Ve kimin içinde ne olduğunu bilemeyiz,
Kimin farkındalığının da ne duzeyde olduğunu bilemeyiz ilk görüşte,
Bazısı yirmi yaşında görüyordur elli yaşında insanın göremediğini,
Bazısı ilk okulu bitirmemistir ama diploma dolu hayatı olandan yüksektir frekansı,
Çok yer görmek midir bunun nedeni , yoksa çok okumak mıdır,
Ya doğduğundan beri aynı yerde yaşayan birinin bilgeliği nerdendir o zaman,
Peki yüzlerce kitabı okuyup da gözünün önünde olan biteni görmeyen neden öyledir,
Yani bir denizin dalgasını farketmeyen, titreyen bir elin korkusunu göremeyen, yanina gelen bir kopegi farkedemeyen tam da neden bahsederken geldigini ,tam da birini dusunurken ondan gelen telefonla sarsilmayı bilemeyene farkında der misiniz?

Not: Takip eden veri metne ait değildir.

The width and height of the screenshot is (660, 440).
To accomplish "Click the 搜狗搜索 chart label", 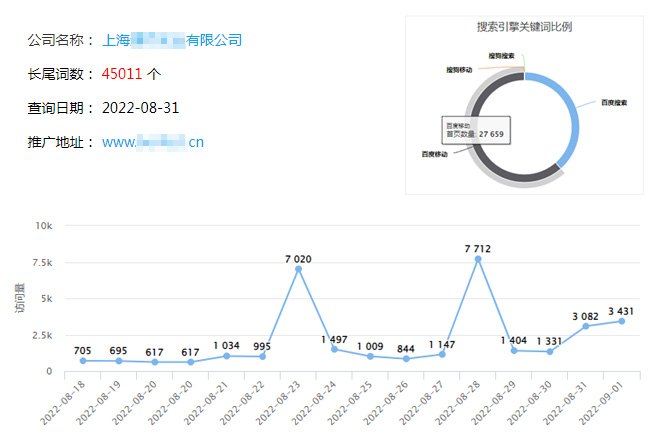I will click(502, 56).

Aynı yoldan işine gidip gelirken yanında yıkılan binanın yerinde daha önce ne vardı ki acaba diye düşünen insan hiç mi sormaz kendine ; Geldim bu dünyaya 'Iyi de niye ki " diye . Yani hiç mi ruhunuzla bedeninizi buluşturacak derin ve uzun yalnızlıklar yaşamadınız.
Belki de şu an okurken neden bahsediyor bile diyebilenlerdensiniz:)
Peki.
O zaman yarın kendin için 1 saat ayır, çocuklarından, işinden, eşinden ve (özellikle)telefonundan ayrı 1 saat. Sade ve Sadece dur. Dinle bakalim ne diyor sana bedenin -ruhun.
Fark-et.
His-et
Gör
Duy
Dinle seni
Ruhunu bedenine kavuştur.
Özlemiş seni.
"ÖZ"..... Yani sıfatsız sen. Bakalım kulağına neler fısıldıyor.
Onu mutlu et biraz da.
Çünkü ÖZ'ün mutlu olursa çevrendeki herkes de mutlu olur.

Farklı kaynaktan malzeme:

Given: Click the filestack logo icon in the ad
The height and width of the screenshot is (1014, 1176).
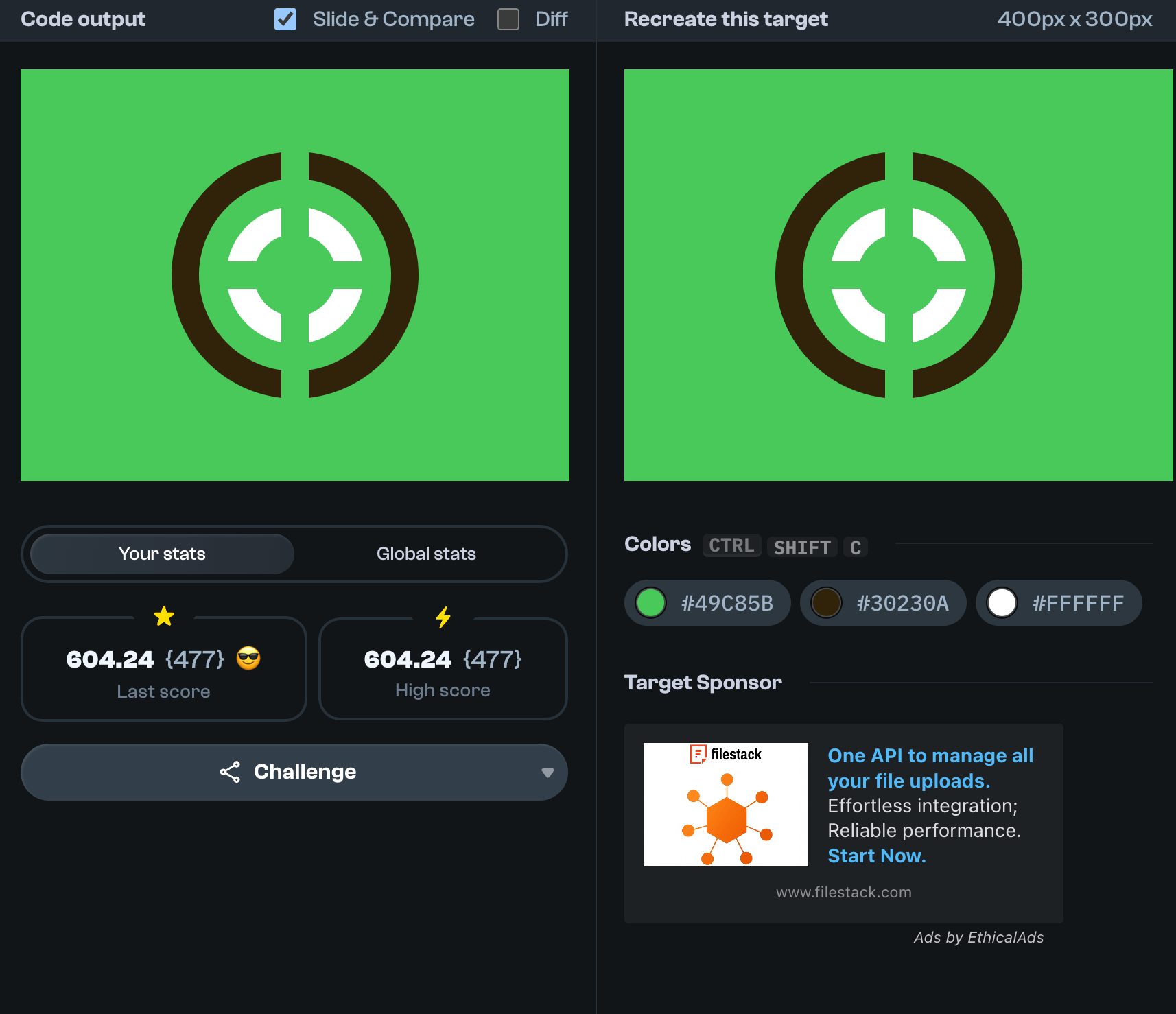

Mutlu olan mutluluk verir.Sevgi alan sevgi verir,kendini sev ,Sev ki seni herkesi Sev.Bu böyle bir zincirdir. Yani bu gerçektir, aynadaki yüzünü, ruhunu seven kendini seven herkesi sever,
ÖZ'ü mutlu olan herkesi mutlu eder.
Çok kişisel gelişim yazısı oldu ama bunlar son yıllarda bireyselliğe doğru giderken az bir farkındalığı olan herkesin ilgisi olan şeyler,
Yoksa sen hala çamaşırlarını nerde kurutucam, ay camları da yeni silmiştim, aman yere de bir toz geldi supureyim, aman falanca filancayla ayrılmış niye ki acep, o onla berabermiş bilmem ne........orda mısın:)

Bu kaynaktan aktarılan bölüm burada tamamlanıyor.